Project

Project Solaris

In this project, Sunchem aims to validate and demonstrate the industrial feasibility and the economic viability of the Solaris cultivation in Europe. This project is enabled largely by funding from the European Union EASME programme which helps us to bring the full potential of Solaris to market. The past years we gained experience with agronomic trials in various countries and larger scale cultivation in South Africa. To transfer the bioenergy production with Solaris to Europe in a viable way improvements on mechanisation of the production process are required.

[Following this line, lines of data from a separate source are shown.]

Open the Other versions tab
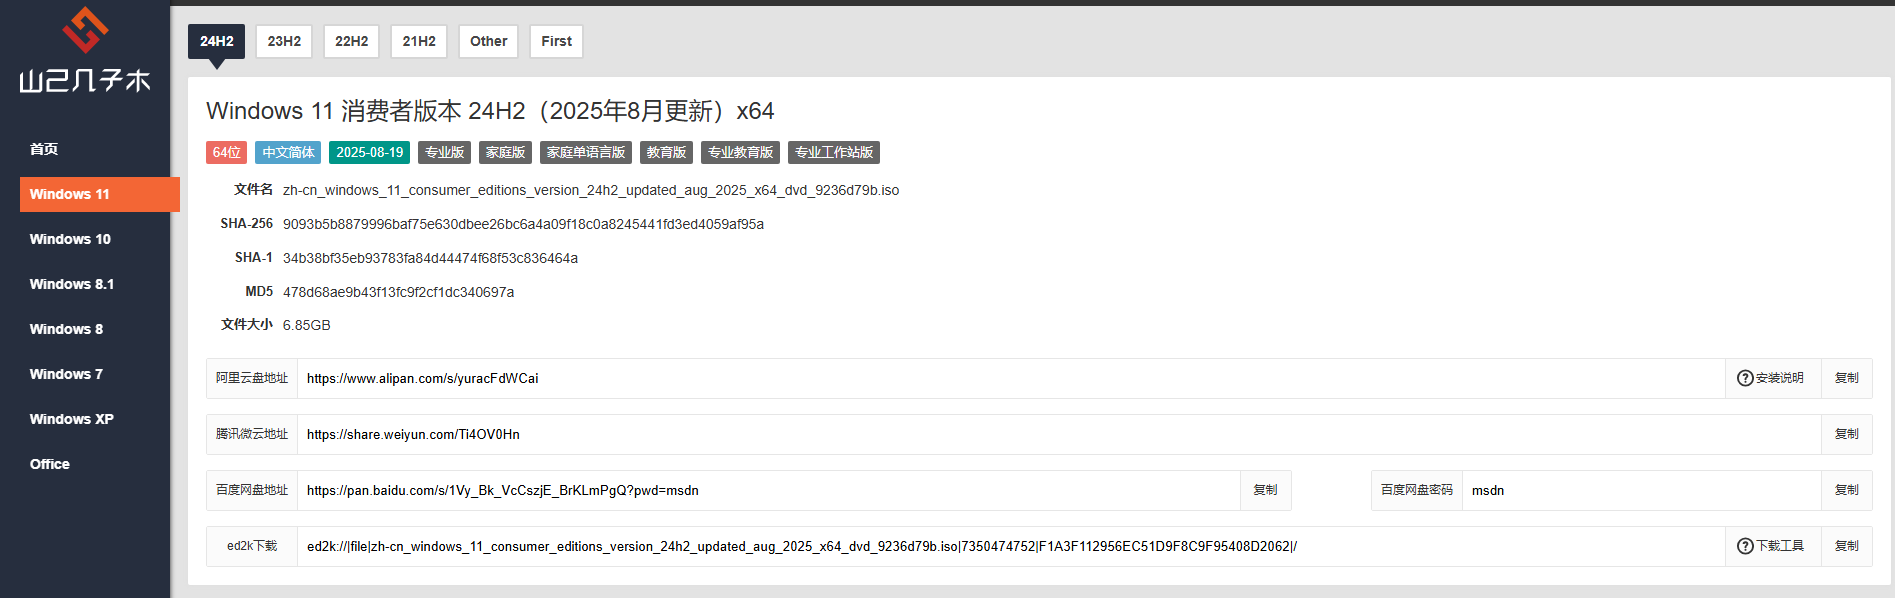 (x=488, y=41)
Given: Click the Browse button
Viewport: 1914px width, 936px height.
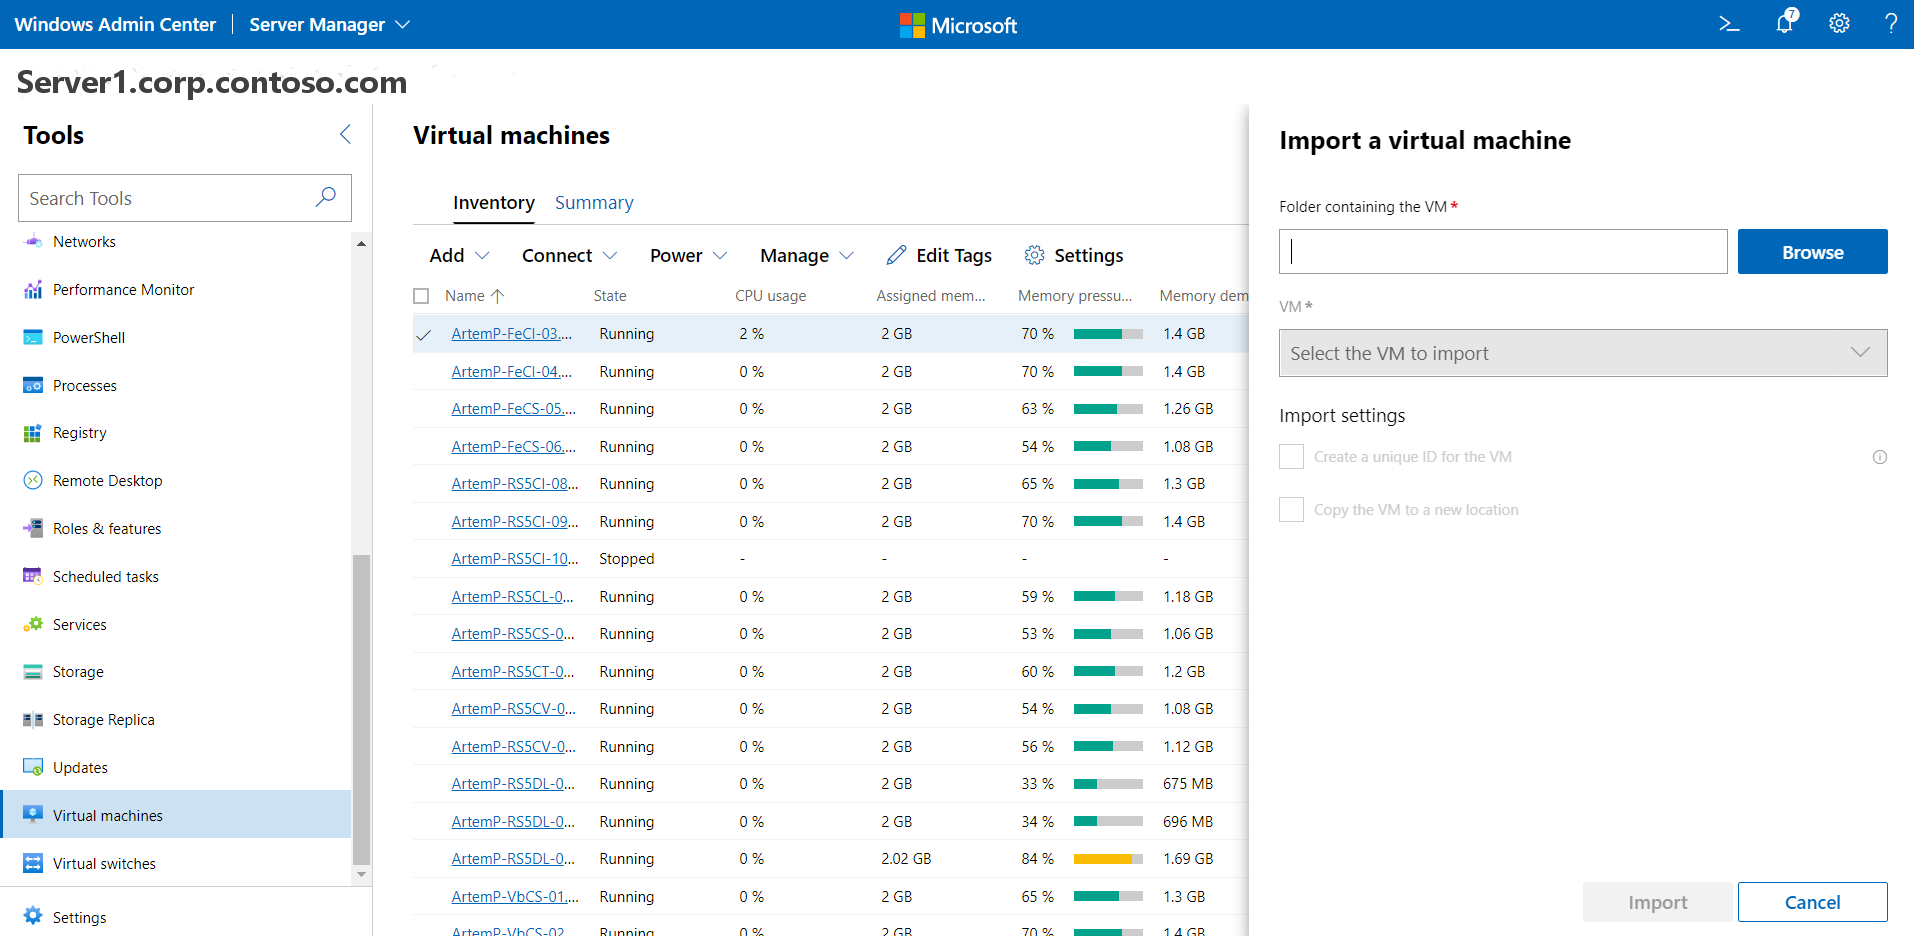Looking at the screenshot, I should coord(1812,251).
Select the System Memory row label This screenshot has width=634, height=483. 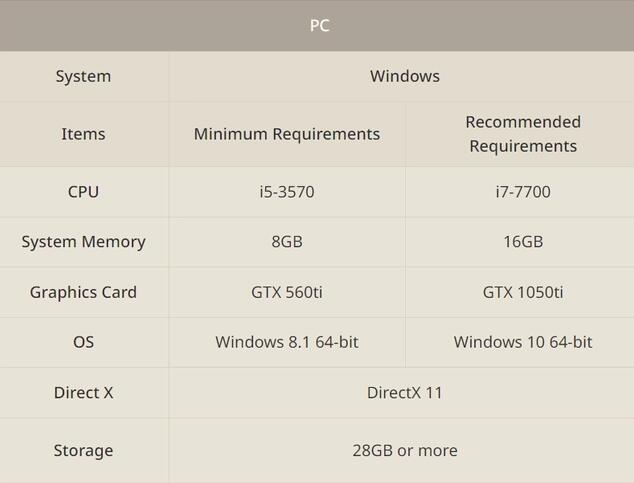coord(83,242)
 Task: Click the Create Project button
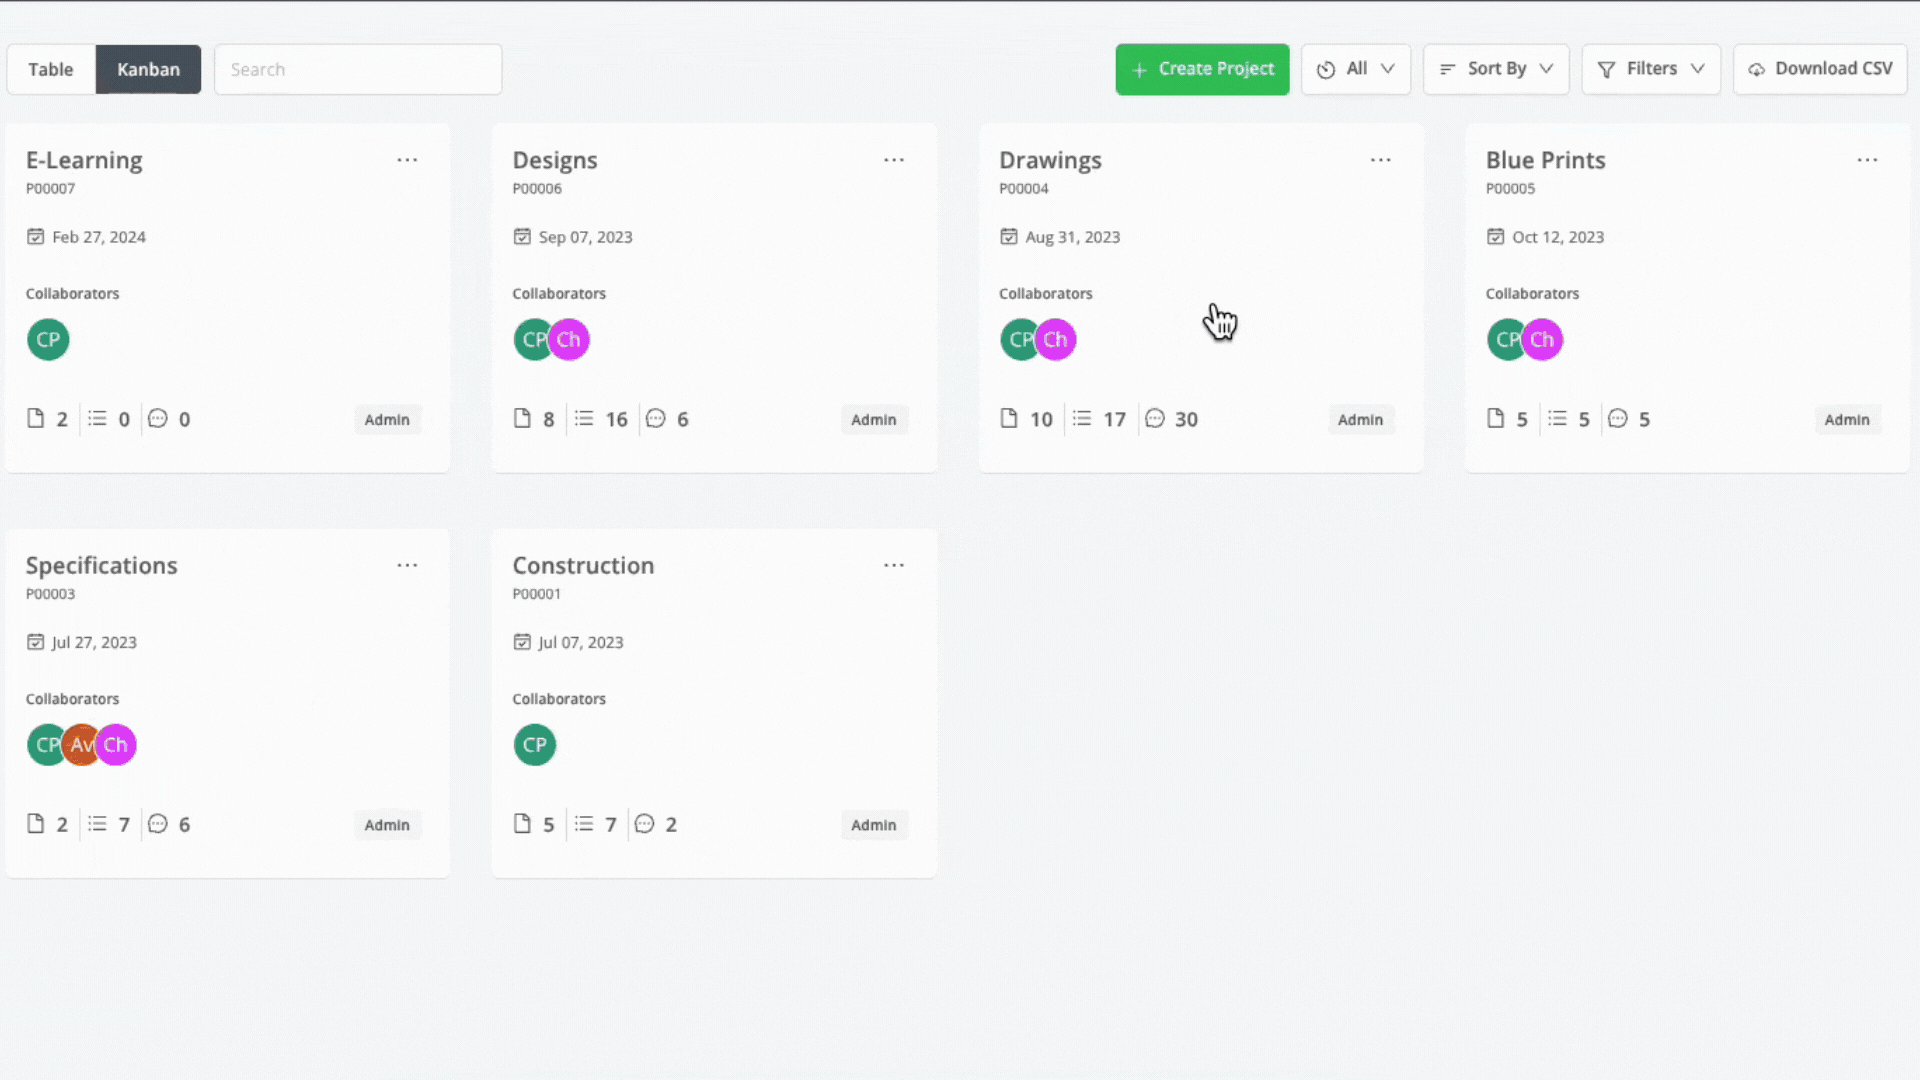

Also, the integration into a sustainable biofuel value chain has to be examined.

Goals

Project Solaris wants to transfer the results from our previous experience to industrially developed countries with a long tobacco growing tradition in Europe. For this, the following goals are set out in Project Solaris:

  • Creation of a commercially viable agronomic process and equipment development
  • Validation of this with a pilot cultivation of 5 ha in Italy in season 2018 and 2019
  • Examine the integration of a sustainable chain for sustainable jet fuel in Europe

Solaris

Solaris is a cultivar of the commercial tobacco species (Nicotiana tabacum) with several outstanding characteristics. Solaris exhibits an ultra-low nicotine content in the leaves and seeds, in contradiction to other tobacco varieties this makes the crop suitable for (animal) consumption. Another distinctive feature is the exceptionally high seed yield of Solaris, producing up to 2,5 tons of seed per hectare per harvest. Solaris allows for multiple harvests of seedpods per year, up to three times in South Africa and two harvests in Italy. With an oil content of about 38% in the seed this delivers 2-3 tons of vegetable oil per year.

High seed yield
Multiple harvests per season
Non-food crop
Valuable co-products
Nicotine free
Bred without GMO technology

Market

As with all energy intensive industries, the aviation sector also has to adopt to more environmentally friendly energy sources. For large passenger and cargo planes sustainable drop-in fuels are the only option on the short to mid-term as other energy carriers would increase the weight of the planes too much. Since 2011, a Hydrotreated Vegetable Oil (HVO) bio-jet fraction, produced through hydrogenation of vegetable oils with HEFA process (Hydrotreated Esters and Fatty Acids) was approved ASTM for use in commercial flights with blends up to 50%. Initially edible vegetable oils (palm oil and soy bean oil) were the most viable feedstock for this process. However, these are not considered the most sustainable options due to ILUC and food security issues. The use of palm oil for transport fuels will be phased out by 2030 according to the new EU Renewable Energy Directive (RED-II). Used cooking oil (UCO) and sustainably produced Solaris vegetable oil are the best alternative. Solaris oil will be certified according the requirements of the International Air Transport Association (IATA) by the RSB certification scheme.